→ What is required: Render only the part of the material starting at the line that contains "Open the Filters menu in Affinity Photo" and ending at the line that contains "Viewport: 553px width, 311px height." as a Markdown table with the columns Index and Text. Number each row, and leave out any blank lines.

--- Start Entries ---

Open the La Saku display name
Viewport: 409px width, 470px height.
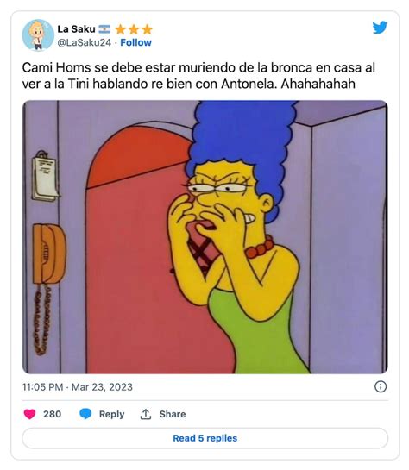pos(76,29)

--- End Entries ---
--- Start Entries ---

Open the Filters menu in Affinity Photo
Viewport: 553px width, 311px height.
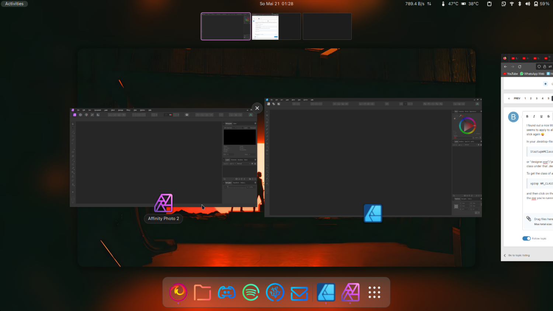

--- End Entries ---

→ Response to this exercise:
| Index | Text |
|---|---|
| 1 | Open the Filters menu in Affinity Photo |
| 2 | Viewport: 553px width, 311px height. |